The impact of crop residue was investigated using simulation data, so further quantitative validation from field sites is necessary. Moreover, this study only investigated the retrieval of FVC. Nevertheless, the estimation of other crop biophysical parameters (e.g. leaf area index and canopy chlorophyll content) would be also impacted by crop residue. Future research could involve more efforts towards developing new VIs less sensitive to crop residue. Recently, the red edge (RE) (680–780 nm) indices were found to be favourable for monitoring biophysical parameters of plants (Dong et al. 2019; Deng et al. 2021; Hu et al. 2020). RE bands may help reduce the noise of crop residue, which have been found to be less sensitive to the soil background (Liu et al. 2022; Hu et al. 2020). The potential of RE information to improve the estimation of crop information is worth exploring further. Moreover, the spectral difference between crop residue and soil can be better captured by hyperspectral bands and there is no doubt that crop variables can be estimated with improved accuracy by hyperspectral data. New-generation imaging spectrometer missions include PRISMA (Loizzo et al. 2018) and EnMAP (Guanter et al. 2015) which cover contiguous narrow bands. It is expected that these hyperspectral missions could enable an improved retrieval of crop biophysical information over low-tilled cropland.

5. Conclusion

This study investigated the effect of crop residue on VIs and VI-based DPMs using simulated reflectance from the LESS model. The spectral discrepancy between crop residue and soil in red and NIR bands was effectively measured by AD. The presence of crop residue having negative AD with soils contributed to increases in NDVI, RVI, TSAVI, and NDPI and decreases in EVI, PVI, SAVI, L-SAVI under medium and high vegetation cover. NDVI, RVI, TSAVI, and NDPI decreased whereas other VIs increased with the presence of crop residue that having positive ADs with soils. EVI- and SAVI-based DPMs effectively reduced the effect of crop residue with FVC-estimation uncertainty lower than 0.1, followed by the NDPI- and L-SAVI-based models, while the NDVI and RVI-based model performed poorly. The FVC-estimated uncertainty of each VI-based DPM was highly correlated to AD values.

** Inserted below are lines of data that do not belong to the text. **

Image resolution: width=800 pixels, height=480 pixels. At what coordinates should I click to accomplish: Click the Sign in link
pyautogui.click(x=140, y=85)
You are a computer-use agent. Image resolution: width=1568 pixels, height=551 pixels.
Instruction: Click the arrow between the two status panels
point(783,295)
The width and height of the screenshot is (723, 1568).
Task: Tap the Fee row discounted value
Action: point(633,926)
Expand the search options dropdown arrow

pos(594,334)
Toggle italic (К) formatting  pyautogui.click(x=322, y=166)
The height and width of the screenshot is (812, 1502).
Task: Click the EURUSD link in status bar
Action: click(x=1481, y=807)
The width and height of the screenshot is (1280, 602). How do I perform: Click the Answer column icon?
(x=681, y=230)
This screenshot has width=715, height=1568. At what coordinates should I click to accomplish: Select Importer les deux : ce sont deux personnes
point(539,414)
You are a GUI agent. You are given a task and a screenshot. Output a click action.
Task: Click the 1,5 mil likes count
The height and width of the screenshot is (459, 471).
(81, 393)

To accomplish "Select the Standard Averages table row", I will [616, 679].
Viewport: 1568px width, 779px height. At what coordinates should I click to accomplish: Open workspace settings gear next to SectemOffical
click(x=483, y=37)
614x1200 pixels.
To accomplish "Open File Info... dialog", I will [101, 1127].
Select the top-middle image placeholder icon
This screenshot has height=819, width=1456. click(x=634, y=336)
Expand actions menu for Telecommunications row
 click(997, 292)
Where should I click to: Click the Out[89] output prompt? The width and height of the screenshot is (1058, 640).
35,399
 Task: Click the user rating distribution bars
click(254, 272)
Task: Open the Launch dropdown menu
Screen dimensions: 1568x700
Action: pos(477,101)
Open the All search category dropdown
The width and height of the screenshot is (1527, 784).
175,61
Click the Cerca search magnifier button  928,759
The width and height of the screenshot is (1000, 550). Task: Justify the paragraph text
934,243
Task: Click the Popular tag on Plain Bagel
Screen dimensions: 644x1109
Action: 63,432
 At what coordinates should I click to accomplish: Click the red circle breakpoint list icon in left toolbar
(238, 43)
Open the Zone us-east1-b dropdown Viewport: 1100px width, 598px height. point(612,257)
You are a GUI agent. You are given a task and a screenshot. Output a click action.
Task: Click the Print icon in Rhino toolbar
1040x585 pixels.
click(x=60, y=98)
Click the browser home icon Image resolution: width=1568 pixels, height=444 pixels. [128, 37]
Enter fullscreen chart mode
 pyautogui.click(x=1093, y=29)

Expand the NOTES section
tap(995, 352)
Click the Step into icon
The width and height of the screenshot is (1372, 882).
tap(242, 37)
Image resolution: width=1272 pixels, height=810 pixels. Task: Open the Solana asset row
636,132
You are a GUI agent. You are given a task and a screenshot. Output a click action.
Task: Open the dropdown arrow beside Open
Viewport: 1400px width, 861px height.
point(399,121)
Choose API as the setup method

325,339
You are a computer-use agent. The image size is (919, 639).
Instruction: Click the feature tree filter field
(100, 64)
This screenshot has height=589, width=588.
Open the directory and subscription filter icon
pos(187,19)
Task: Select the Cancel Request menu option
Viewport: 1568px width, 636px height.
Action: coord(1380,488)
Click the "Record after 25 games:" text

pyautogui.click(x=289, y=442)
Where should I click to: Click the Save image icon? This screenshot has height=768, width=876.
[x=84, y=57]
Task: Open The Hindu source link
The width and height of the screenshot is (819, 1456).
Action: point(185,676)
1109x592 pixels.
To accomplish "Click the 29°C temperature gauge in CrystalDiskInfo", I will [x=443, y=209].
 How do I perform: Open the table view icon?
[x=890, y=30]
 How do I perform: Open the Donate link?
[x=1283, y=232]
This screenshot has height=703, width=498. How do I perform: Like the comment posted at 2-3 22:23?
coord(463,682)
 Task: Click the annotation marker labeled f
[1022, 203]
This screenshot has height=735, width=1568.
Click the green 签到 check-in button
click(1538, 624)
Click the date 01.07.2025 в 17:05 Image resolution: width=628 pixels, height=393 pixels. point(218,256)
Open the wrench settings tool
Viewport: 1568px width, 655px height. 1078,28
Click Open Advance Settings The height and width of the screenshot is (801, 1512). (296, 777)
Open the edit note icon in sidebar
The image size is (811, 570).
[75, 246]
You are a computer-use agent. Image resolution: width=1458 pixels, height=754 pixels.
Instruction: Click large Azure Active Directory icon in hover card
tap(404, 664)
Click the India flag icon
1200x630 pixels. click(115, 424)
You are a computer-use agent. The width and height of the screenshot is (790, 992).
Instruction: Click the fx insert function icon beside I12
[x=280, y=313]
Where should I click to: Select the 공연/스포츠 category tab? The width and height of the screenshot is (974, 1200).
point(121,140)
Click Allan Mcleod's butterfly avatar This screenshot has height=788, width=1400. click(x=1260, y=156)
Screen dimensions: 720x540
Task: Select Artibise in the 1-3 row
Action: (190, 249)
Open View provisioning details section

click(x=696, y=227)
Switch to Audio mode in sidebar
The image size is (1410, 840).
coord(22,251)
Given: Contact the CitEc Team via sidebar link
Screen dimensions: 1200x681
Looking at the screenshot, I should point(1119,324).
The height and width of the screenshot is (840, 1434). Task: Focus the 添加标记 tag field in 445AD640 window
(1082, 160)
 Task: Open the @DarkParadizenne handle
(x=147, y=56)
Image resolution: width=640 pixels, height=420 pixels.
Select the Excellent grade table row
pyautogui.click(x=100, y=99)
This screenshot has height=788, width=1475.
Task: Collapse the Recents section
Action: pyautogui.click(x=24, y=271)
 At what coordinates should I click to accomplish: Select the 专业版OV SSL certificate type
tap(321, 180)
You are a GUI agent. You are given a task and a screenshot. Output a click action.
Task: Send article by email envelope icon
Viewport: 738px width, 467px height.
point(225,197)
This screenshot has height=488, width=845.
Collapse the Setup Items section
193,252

Moreover, solar position increased the uncertainty of VI-based DPMs due to appearance of shadow area. The NDPI-based model was least affected by solar position. Our results revealed that crop residue had an impact on VIs and the retrieval of FVC from VIs. Further research needs to consider the impact of crop residue when estimating crop biophysical parameters over low-tilled cropland.

Disclosure statement

No potential conflict of interest was reported by the authors.

Supplementary material

Supplemental data for this article can be accessed online at https://doi.org/10.1080/01431161.2022.2139649.

Additional information

Funding

This study was supported by the National Natural Science Foundation of China [number 42271333], and the Natural Science Foundation of Jilin Province (The central government guides local science and technology development funds) [number YDZ202201ZYTS484], the Strategic Priority Research Program of the Chinese Academy of Sciences under Grant [number XDA28070500], Fundamental Research Funds of for the Central Universities under Grant [number 2412020FZ004], Land Observation Satellite Supporting Platform of National Civil Space Infrastructure Project under Grant [CASPLOS-CCSI], the Science and Technology Project of the Department of Education, Jilin Province under Grant [JJKH20221163K].